:: What you are asked to do ::
Using the records below, write out again exactly the lines that begin at the line containing "The image size is (510, 623)." and end at the line containing "At what coordinates should I click to accomplish: Click", and no other lines.

:: Dataset records ::
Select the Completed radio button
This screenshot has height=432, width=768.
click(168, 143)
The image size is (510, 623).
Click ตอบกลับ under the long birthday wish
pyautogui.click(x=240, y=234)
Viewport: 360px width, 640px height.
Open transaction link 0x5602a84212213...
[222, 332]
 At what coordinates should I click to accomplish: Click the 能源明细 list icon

...

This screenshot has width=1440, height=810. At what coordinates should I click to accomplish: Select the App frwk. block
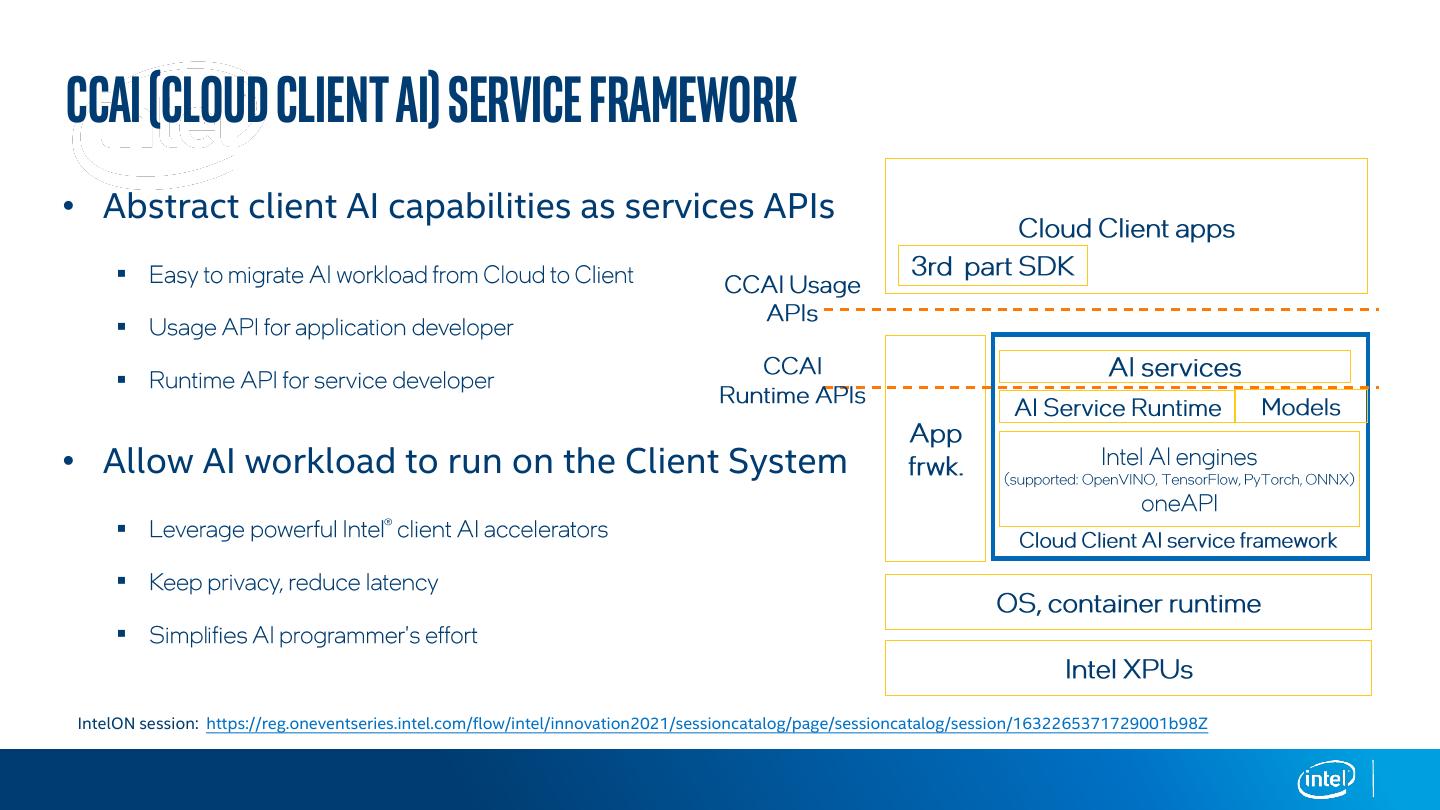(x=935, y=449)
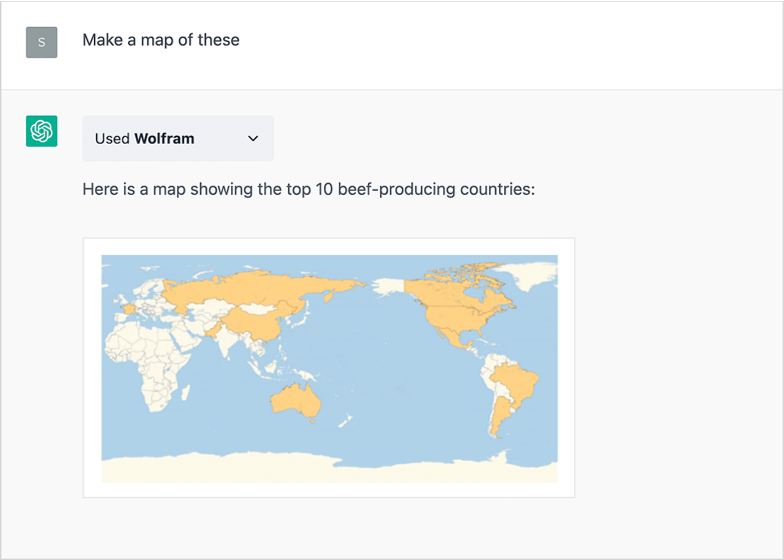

:: Task output ::
The image size is (510, 623).
Click ตอบกลับ under the long birthday wish
pyautogui.click(x=240, y=234)
Viewport: 360px width, 640px height.
Open transaction link 0x5602a84212213...
[222, 332]
 At what coordinates should I click to accomplish: Click the 能源明细 list icon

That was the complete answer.